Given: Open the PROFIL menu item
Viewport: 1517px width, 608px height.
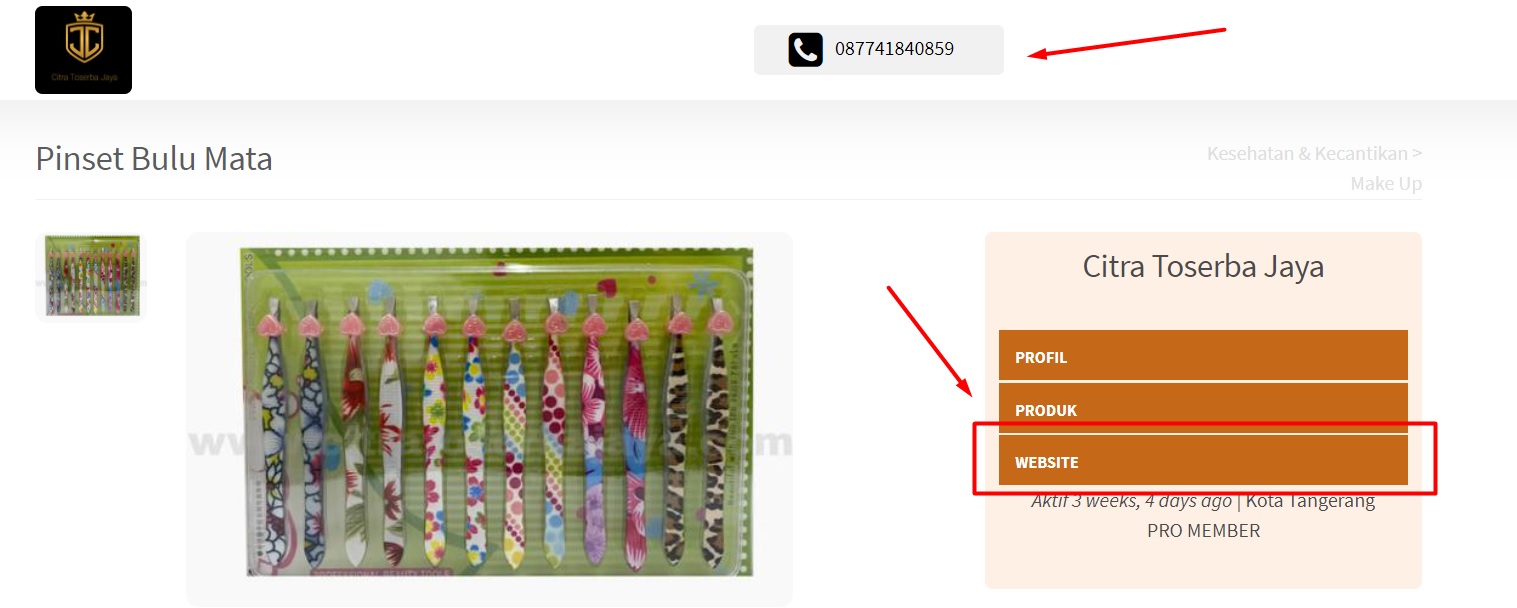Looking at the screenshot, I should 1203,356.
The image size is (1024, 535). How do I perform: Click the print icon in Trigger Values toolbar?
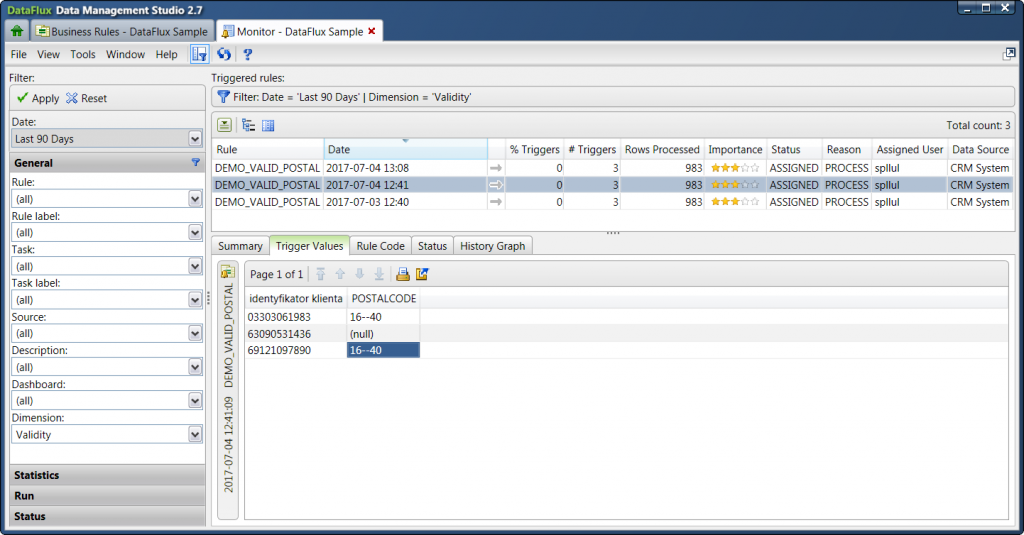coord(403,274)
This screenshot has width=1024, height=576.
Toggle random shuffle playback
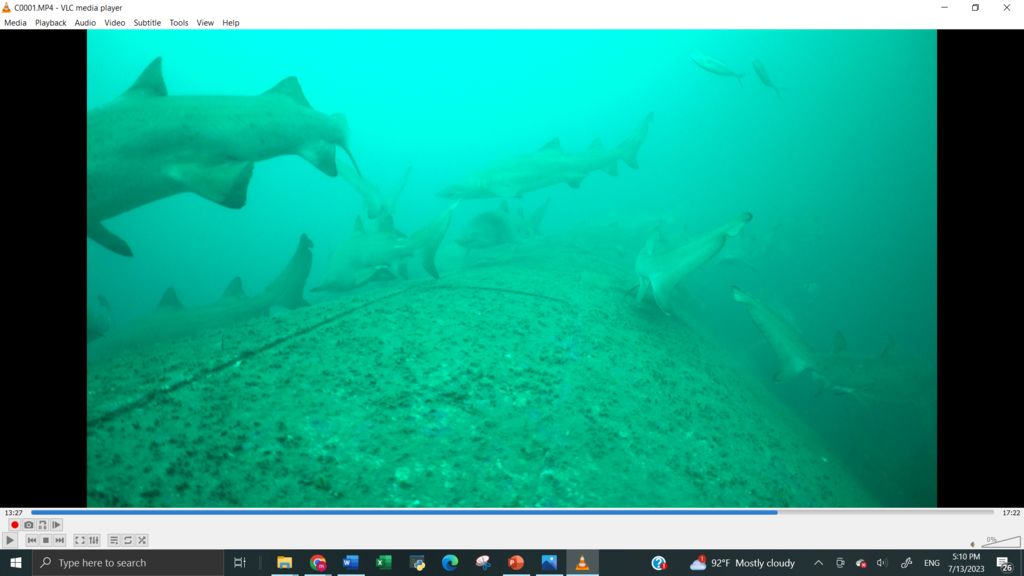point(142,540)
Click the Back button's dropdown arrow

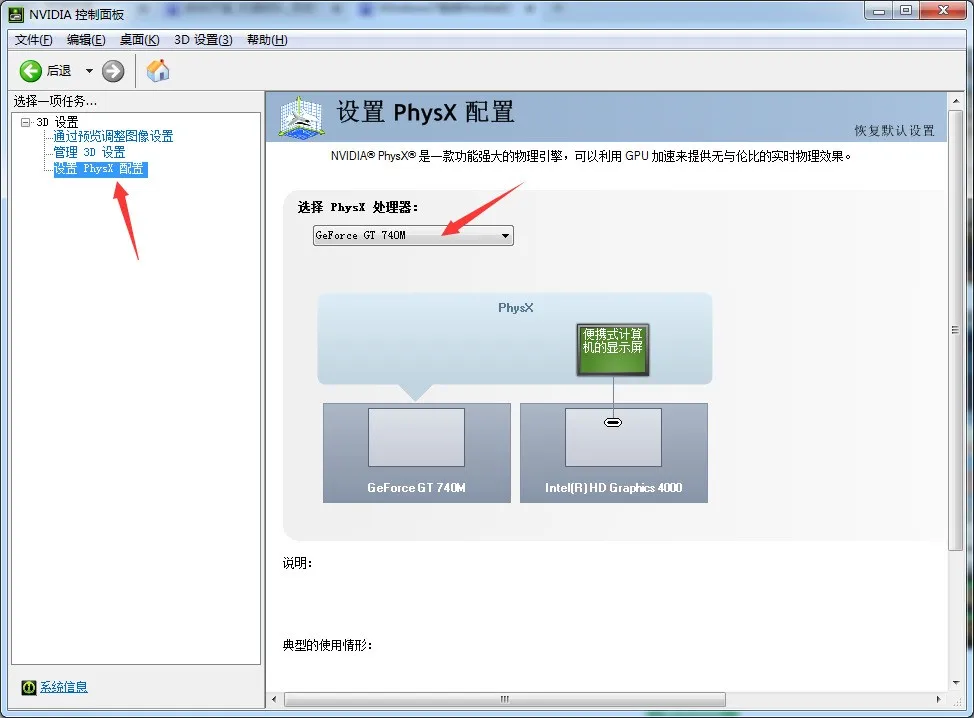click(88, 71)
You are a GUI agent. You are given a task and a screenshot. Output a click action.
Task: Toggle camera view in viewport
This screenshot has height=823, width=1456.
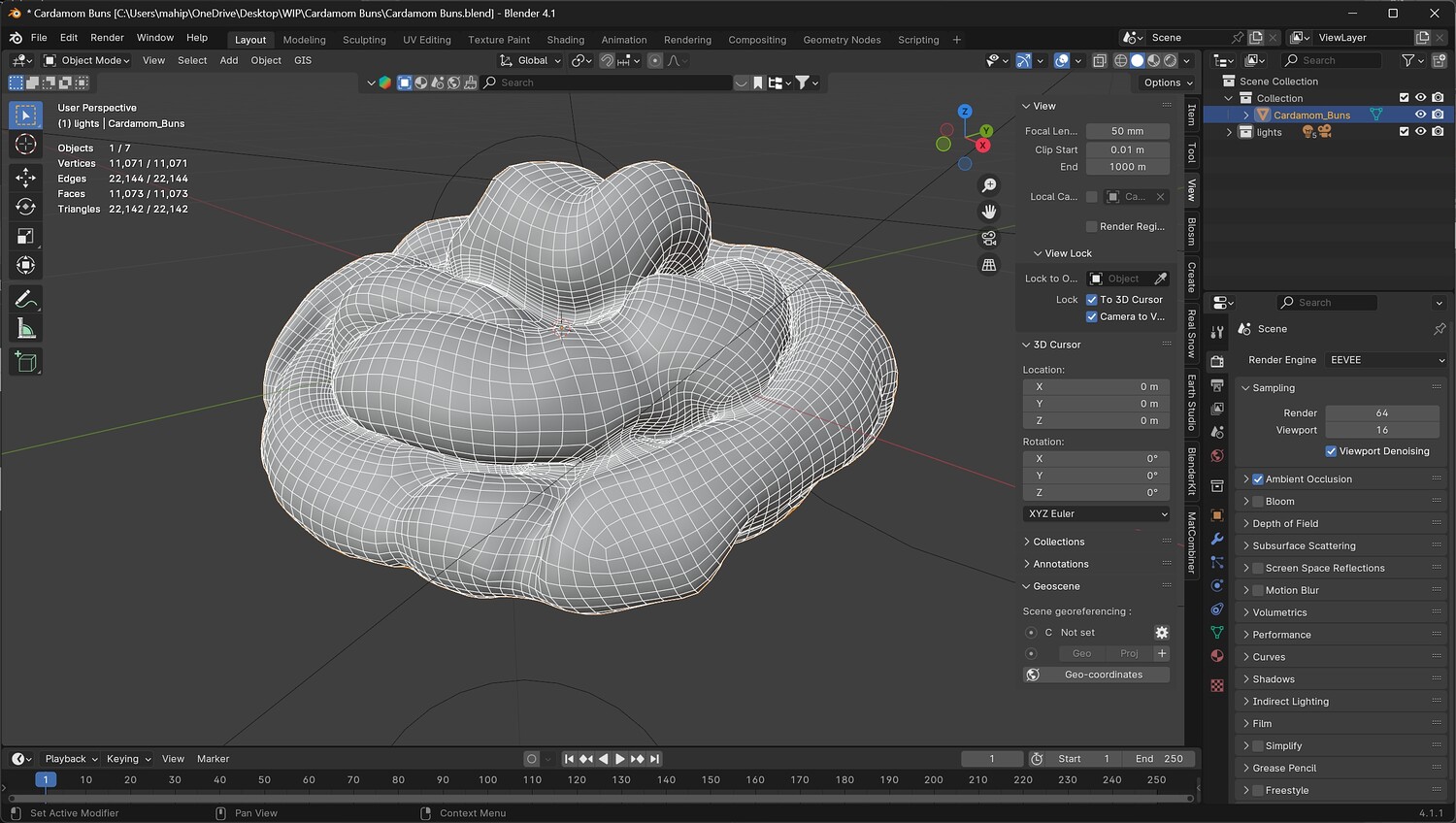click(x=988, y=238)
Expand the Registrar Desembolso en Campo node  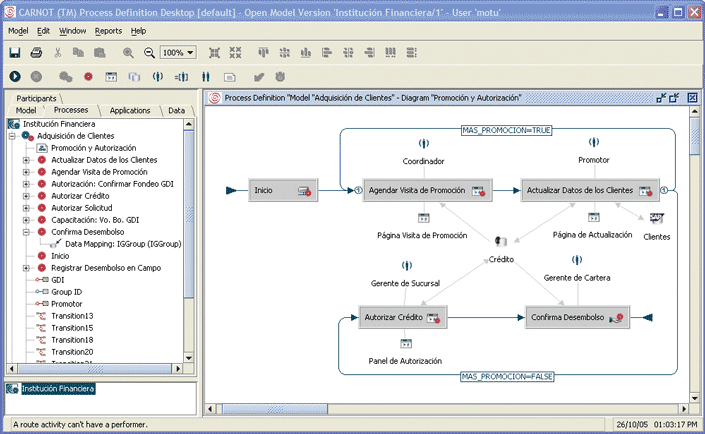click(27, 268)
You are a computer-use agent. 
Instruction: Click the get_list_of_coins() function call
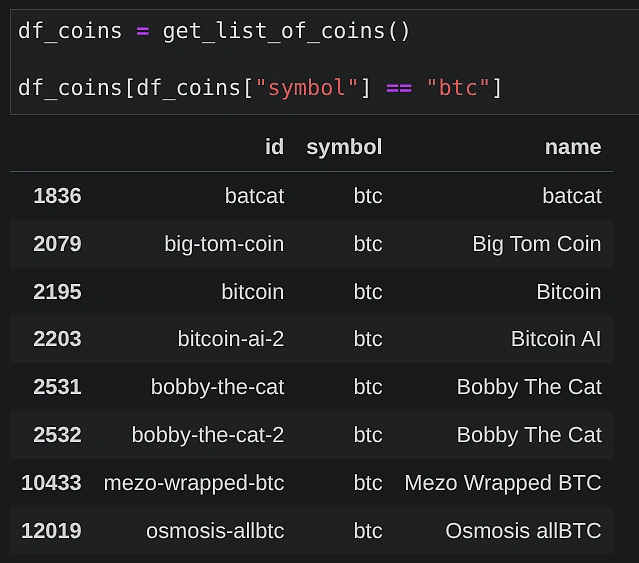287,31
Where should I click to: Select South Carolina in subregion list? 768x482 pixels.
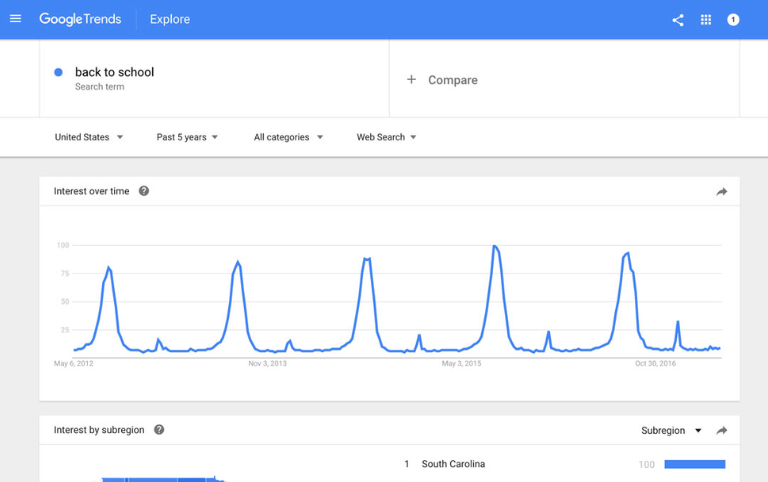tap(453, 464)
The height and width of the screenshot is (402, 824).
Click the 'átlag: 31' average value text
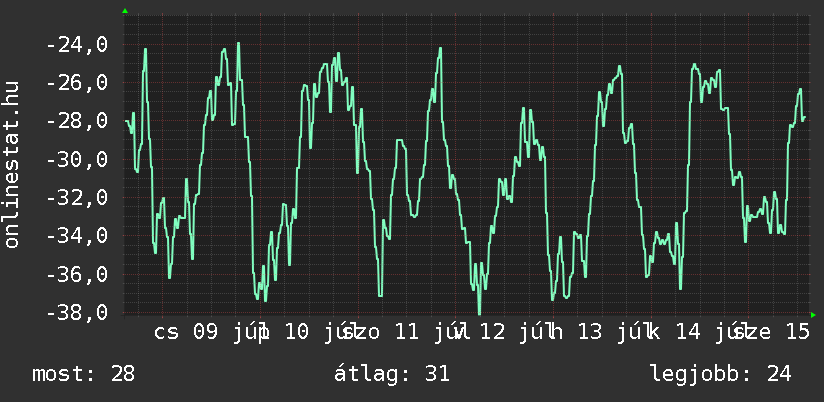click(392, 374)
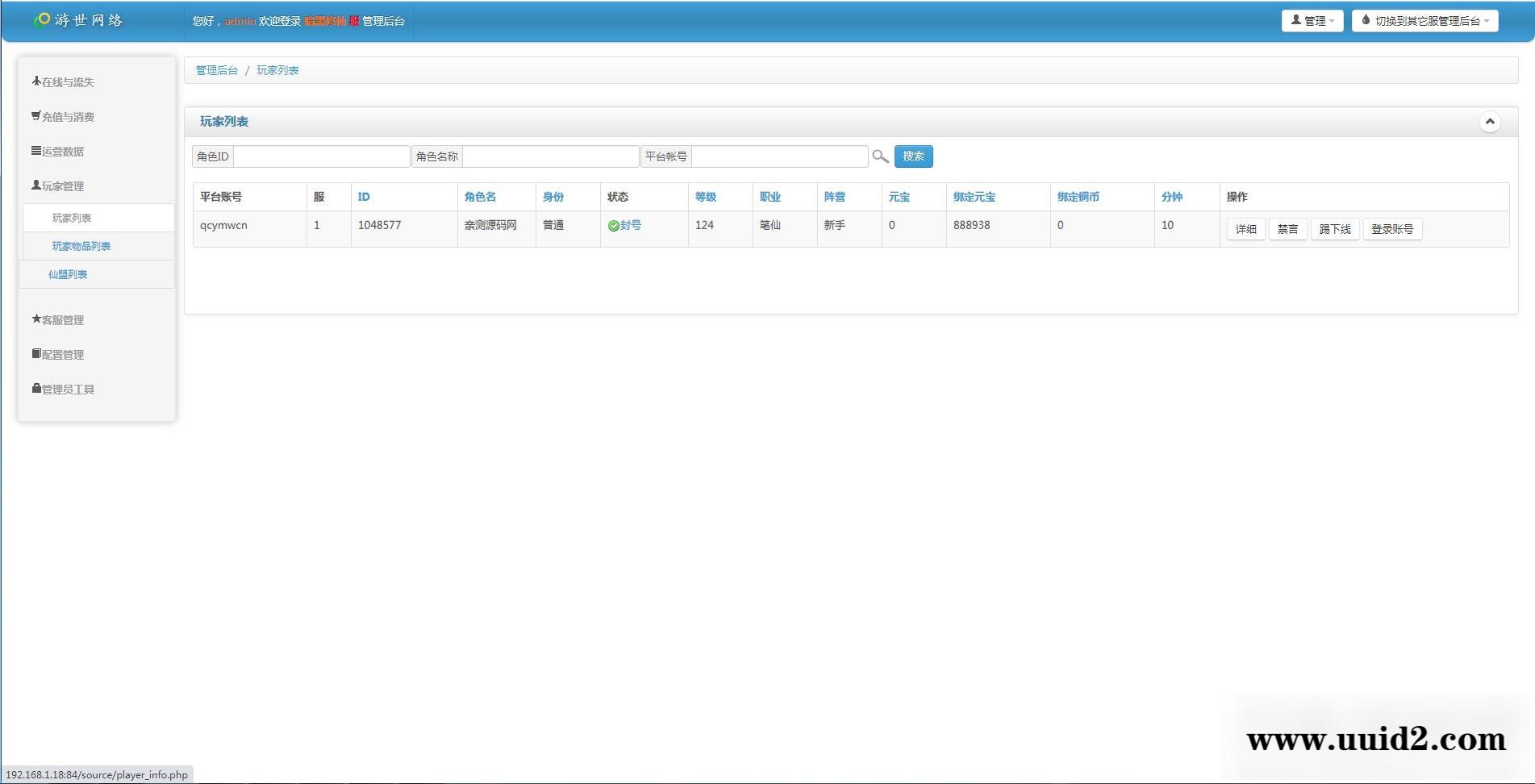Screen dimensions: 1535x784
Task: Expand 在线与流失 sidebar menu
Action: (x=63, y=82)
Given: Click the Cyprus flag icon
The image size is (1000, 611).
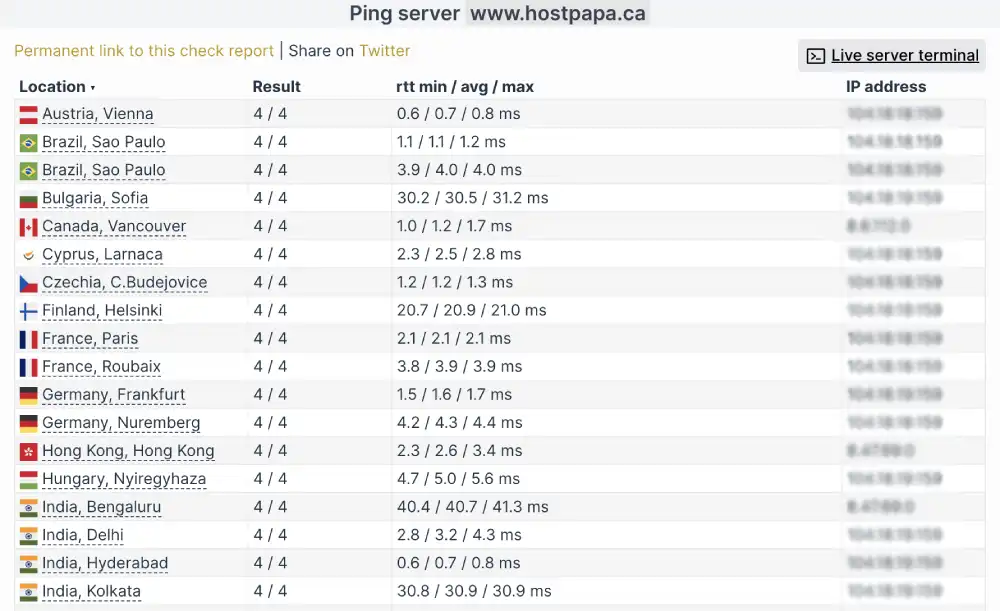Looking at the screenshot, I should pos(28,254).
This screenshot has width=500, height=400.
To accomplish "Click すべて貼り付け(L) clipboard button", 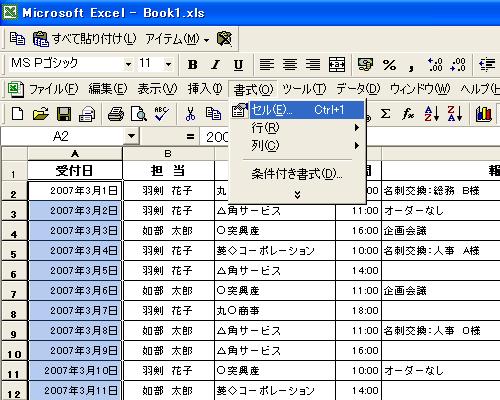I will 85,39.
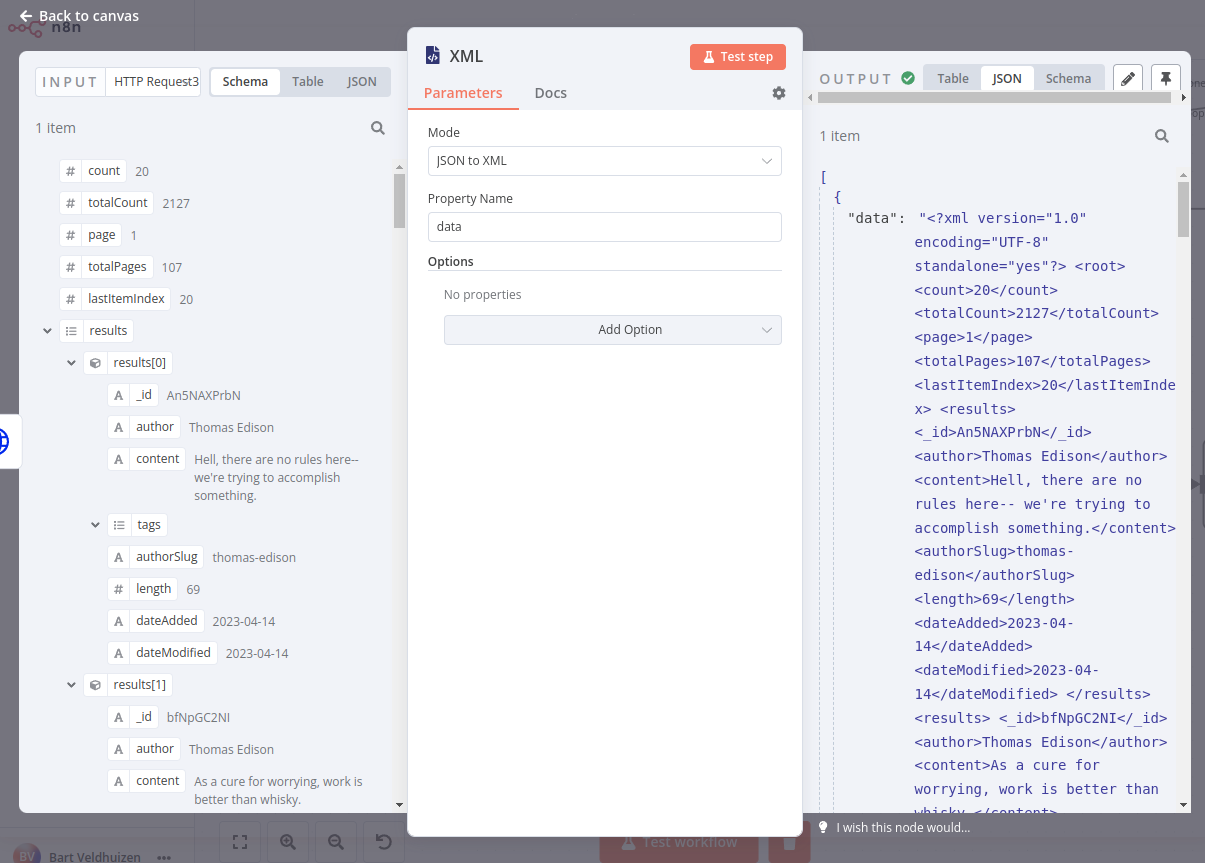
::::
- WHAT YOU SHOULD DO
Scan the lines above for the word "agent", then copy each line that has it.

- COMPLETED EXERCISE
You are a GUI agent. You are given a task and a screenshot. Output a click action.
You are a computer-use agent. 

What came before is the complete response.